What do I get if Sachin becomes highest scorer, you may ask.

In order to celebrate this occasion I have created a cool sports dashboard in excel with some of the top test cricket players’ statistics. And, you get to learn how to make one. So read on and wish the little master many more successes.

Download the sports dashboards in excel and continue reading.
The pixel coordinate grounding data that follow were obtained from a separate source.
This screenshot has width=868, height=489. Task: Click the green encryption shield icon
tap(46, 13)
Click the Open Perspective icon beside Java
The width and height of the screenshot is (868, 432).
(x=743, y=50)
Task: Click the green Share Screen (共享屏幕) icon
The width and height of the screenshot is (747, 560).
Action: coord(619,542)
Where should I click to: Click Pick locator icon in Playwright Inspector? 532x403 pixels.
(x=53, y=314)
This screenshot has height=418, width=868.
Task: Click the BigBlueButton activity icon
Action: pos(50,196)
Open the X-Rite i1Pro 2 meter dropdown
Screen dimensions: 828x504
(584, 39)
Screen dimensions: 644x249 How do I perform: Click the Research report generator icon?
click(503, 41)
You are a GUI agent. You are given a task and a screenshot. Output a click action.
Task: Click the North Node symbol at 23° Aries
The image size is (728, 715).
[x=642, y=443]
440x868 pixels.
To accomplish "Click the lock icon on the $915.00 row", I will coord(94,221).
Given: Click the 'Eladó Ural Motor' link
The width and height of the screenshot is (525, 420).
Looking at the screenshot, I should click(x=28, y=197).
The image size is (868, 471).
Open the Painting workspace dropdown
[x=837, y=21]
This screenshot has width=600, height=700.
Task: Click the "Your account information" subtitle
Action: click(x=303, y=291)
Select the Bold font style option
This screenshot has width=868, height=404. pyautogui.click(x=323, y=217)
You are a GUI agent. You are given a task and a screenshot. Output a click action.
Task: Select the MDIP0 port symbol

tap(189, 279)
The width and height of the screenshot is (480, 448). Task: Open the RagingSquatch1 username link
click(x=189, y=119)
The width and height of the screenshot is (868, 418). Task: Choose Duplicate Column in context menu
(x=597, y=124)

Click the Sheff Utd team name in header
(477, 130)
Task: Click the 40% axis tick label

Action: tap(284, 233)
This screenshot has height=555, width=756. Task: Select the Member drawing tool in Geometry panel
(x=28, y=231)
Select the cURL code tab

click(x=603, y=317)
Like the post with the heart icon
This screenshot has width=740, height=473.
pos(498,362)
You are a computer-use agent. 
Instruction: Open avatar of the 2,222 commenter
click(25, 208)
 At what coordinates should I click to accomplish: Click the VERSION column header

1. Find out which data you want to show in the dashboard

Not all data is important. Especially when you are creating a dashboard, it is vital to provide only data and insights that are necessary to draw conclusions. A simple rule of thumb is:

Your car is complex machine with thousands of parts, few micro-processors and tons of other stuff. But the driver dashboard shows only three (at most 4) data points at any time – speed of car, engine heat, tachometer showing how fast your engine is rotating. Few on/off indicators that wont bother you unless you need to notice: “seat belt sign, gear indicators, airbag status, batter status etc.”

So next time you have hundreds of data elements just use this analogy to cut down to the bare minimum and show only those.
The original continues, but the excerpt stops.